(Passage to read Opens)

NOTE 12 - Stock Options

Tilden Associates, Inc. Stock Option Plans

    From May 1998 to December 2005, the Company adopted several Tilden Associates, Inc. Stock Option Plans (“the Plans”) on an annual basis.  The Company may issue incentive options for a term of no greater than ten years and non-incentive stock options for a term of no greater than eleven years.  The incentive stock options may be issued with an exercise price of no less than 100% of the fair market value of the stock at the time of the grant.  However, in the case of employees holding greater than 10% of the Company’s common stock, the option price shall not be less than 110% of the fair market value of the stock at the time of the grant and the term of the option may not exceed five years.  The non-incentive stock options may be issued with an exercise price of no less than 50% of the fair market value of the stock at the time of the grant.  Additionally, options may be granted to any eligible person for shares of common stock of any value provided that the aggregate fair market value of the stock with respect to which incentive stock options are exercisable for the first time during any calendar year, shall not exceed $100,000. Additionally, the option price shall be paid in full at the time of exercise in cash or, with the approval of the Board of Directors, in shares of common stock.  Further, if prior to the expiration of the option the employee ceases to be employed by the Company, the options granted will terminate 90 days after termination of the employee’s employment with the Company.

    From 1998 to 2005, the Company granted stock options to purchase a total of 7,038,300 shares of the Company’s common stock at exercise prices ranging from $0.01 per share to $3.00 per share. Through December 31, 2005, 32,500 options were exercised, 938,800 options expired or were forfeited, and 6,067,000 options remained outstanding at December 31, 2005.

    On July 18, 2006, a derivative action was filed challenging the issuance of stock options by the Company to members of management and the Board of Directors between 2001 and 2005. In August of 2006, the Company rescinded the remaining 6,067,000 stock options issued in the years 2001 to 2005. On September 11, 2006, the action was settled.

    On December 22, 2008, the Company granted a total of 1,150,000 stock options (600,000 options to the Company’s chief executive officer, 525,000 options to the Company’s two other directors, and 25,000 to a Company consultant. The options are exercisable at a price of $0.02 per share and expire in five years.  The $7,475 fair value of the options, which was calculated using the Black-Scholes option pricing model using the following assumptions: $0.01 stock price, $0.02 exercise price, 2% risk free interest rate and 100% volatility, was expensed $1,122 in 2009 and $6,353 in 2010.
 
 
F-9

 
 
    On December 17, 2009, the Company granted a total of 1,150,000 stock options (600,000 options to the Company’s chief executive officer, 525,000 options to the Company’s two other directors, and 25,000 to a Company consultant. The options are exercisable at a price of $0.02 per share and expire in five years. The $27,485 fair value of the options, which was calculated using the Black-Scholes option pricing model using the following assumptions: $0.03 stock price, $0.02 exercise price, 2% risk free interest rate and 100% volatility, was expensed in 2010.

(Passage to read Closes)
(Data to examine Opens)

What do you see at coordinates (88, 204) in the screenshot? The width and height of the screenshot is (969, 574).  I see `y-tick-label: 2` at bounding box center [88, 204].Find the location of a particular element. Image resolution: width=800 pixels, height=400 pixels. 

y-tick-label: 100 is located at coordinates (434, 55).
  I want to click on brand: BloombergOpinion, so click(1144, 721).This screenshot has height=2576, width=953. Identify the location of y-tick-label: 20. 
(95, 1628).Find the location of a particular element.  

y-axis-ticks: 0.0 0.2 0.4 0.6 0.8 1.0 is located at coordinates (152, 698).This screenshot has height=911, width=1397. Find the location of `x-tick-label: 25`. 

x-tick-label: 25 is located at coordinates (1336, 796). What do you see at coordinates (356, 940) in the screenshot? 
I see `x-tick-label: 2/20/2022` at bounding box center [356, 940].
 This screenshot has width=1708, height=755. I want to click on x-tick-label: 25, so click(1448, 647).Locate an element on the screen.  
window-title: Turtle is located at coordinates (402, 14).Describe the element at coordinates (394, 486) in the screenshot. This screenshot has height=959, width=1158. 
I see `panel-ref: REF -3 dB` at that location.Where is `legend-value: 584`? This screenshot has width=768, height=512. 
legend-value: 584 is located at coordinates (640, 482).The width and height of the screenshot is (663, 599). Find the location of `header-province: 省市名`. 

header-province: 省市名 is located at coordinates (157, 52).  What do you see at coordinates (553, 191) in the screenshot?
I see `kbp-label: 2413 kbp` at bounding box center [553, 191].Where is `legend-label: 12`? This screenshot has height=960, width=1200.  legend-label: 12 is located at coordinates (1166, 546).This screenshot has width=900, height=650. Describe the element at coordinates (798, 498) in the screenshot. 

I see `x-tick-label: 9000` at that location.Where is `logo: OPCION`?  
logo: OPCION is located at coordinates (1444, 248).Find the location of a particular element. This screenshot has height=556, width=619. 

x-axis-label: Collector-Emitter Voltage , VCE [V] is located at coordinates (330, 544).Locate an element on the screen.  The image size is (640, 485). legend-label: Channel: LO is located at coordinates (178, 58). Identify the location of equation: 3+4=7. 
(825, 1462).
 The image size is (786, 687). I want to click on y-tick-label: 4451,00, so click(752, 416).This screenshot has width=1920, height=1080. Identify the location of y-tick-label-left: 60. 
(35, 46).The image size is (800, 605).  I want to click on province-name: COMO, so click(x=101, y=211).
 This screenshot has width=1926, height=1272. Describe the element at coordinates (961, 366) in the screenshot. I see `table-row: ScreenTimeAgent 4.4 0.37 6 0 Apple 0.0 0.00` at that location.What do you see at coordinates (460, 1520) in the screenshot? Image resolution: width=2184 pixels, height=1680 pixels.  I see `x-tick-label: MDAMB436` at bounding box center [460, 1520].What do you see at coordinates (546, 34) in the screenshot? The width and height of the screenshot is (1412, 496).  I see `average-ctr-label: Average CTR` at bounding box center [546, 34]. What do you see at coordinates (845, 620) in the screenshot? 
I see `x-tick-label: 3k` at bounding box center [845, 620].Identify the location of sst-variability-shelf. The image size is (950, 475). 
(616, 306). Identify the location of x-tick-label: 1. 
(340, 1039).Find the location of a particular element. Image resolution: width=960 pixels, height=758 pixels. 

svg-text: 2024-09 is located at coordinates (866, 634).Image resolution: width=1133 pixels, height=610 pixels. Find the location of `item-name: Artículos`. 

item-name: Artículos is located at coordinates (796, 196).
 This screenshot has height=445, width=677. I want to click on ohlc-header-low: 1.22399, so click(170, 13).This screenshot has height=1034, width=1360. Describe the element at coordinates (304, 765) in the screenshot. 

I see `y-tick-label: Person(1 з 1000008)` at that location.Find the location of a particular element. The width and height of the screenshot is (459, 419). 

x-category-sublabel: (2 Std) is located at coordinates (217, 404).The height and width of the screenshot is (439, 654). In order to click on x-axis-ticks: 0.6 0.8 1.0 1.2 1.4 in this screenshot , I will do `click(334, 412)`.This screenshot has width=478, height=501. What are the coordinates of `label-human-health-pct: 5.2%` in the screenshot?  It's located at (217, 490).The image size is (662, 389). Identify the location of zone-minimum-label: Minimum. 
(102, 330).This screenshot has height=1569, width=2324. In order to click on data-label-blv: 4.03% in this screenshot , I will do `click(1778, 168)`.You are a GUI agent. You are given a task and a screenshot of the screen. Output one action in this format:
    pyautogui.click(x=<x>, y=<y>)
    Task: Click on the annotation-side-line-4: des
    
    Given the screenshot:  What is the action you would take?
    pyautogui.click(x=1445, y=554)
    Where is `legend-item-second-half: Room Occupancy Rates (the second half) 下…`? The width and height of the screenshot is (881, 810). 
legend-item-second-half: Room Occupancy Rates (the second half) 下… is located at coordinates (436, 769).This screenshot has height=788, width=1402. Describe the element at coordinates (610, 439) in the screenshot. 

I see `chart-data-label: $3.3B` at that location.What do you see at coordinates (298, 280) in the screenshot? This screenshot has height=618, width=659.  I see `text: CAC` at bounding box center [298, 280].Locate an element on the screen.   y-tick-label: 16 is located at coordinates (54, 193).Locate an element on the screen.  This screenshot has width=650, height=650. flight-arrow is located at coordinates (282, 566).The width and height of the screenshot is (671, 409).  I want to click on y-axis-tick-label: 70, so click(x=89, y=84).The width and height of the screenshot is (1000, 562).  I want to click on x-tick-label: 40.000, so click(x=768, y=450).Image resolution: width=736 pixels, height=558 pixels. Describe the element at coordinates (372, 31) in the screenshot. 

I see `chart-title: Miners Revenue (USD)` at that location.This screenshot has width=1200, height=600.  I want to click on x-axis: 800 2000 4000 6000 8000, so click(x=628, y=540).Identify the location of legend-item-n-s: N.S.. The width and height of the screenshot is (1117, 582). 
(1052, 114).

(Data to examine Closes)

* Problem
Carry on the stock options note from the point where it stops. The entries serve no purpose here.

* Answer area
    On December 17, 2010, the Company granted a total of 1,150,000 stock options (600,000 options to the Company’s chief executive officer, 525,000 options to the Company’s two other directors, and 25,000 to a Company consultant. The options are exercisable at a price of $0.02 per share and expire in five years. The $27,600 fair value of the options, which was calculated using the Black-Scholes option pricing model using the following assumptions: $0.03 stock price, $0.02 exercise price, 2.06% risk free interest rate and 100% volatility, was expensed in 2010.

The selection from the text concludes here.